Co z tego, że piękne zdjęcia, piękne postacie, dobry, oniryczny klimat, może i nawet jakiś sens, kiedy jest po prostu nudno i ta godzina z kwadransem ciągnie się jak 3 godziny? Kiedy w 19 minucie filmu młody bohater pyta starszego "śpisz?" to trochę tak, jakby pytał widza. Jak mam oglądać coś tak statycznego, to wolę zwykłe obrazy na ścianie.

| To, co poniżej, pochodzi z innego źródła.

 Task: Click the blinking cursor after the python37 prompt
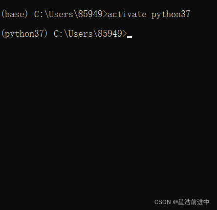130,37
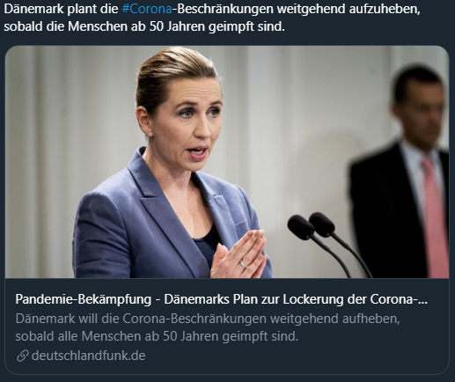The height and width of the screenshot is (382, 455).
Task: Click the empty card footer area beside deutschlandfunk.de
Action: click(x=293, y=356)
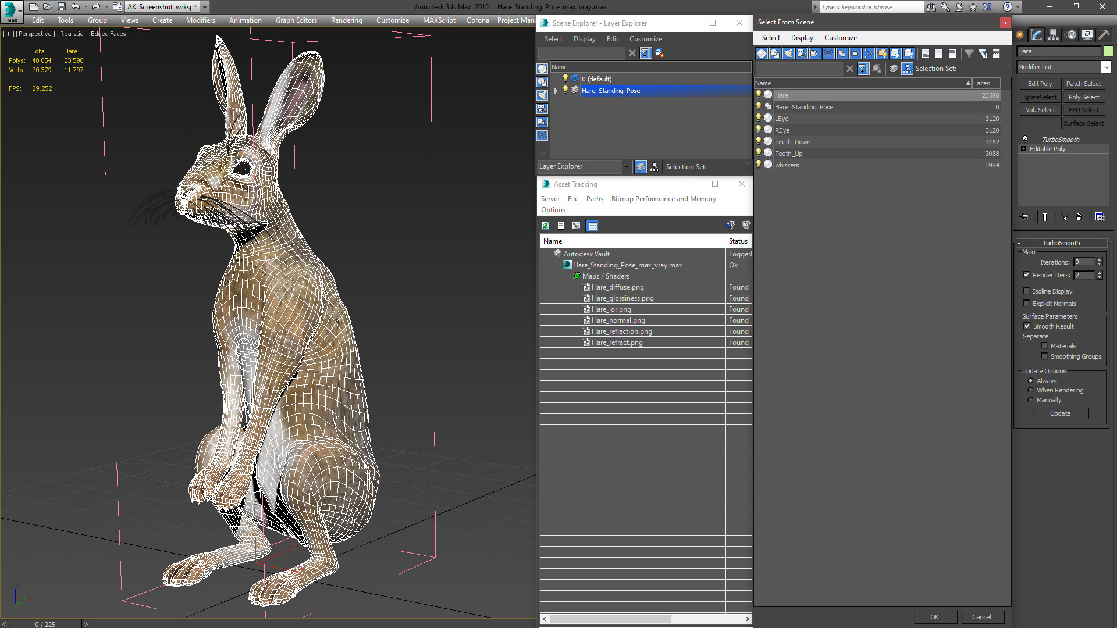Click the Hare object color swatch
This screenshot has height=628, width=1117.
tap(1108, 51)
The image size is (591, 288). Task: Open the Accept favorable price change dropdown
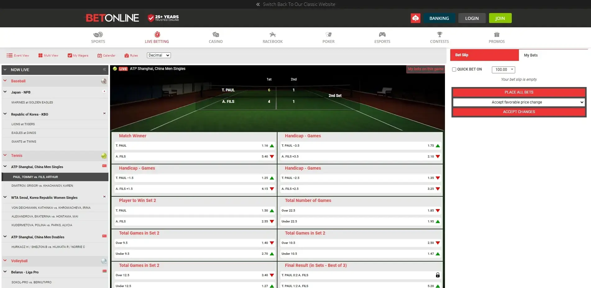coord(519,102)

Jak mam się zachwycać sceną, gdzie 1 koleś myje drugiego i nie dzieje się nic poza tym, to już wolę to samo u Ming Liang-Tsaia, gdzie trwało nawet dłużej, ale przynajmniej w kolorze.
zgadzam się w 100%.
Dumały czas minął, widać to dobitnie i wyjątkowo wyraźnie w kontekście twórczości Mariusza Wilczyńskiego który od kilku już lat ma niezmiennie tendencję zwyżkową, i każdy następny jego projekt jest wyżej od poprzedniego...
Dumała goni w piętkę, najlepszym dowodem ostatni festiwal Animator w Poznaniu gdzie jedyne co potrafił wyartykułować z siebie to tzw. montażówka jego starego bardzo filmu "Zbrodnia i kara"
Jak to się ma do performanców Wilka Wilczyńskiego??? a no nijak, Dumała to artystyczny trup.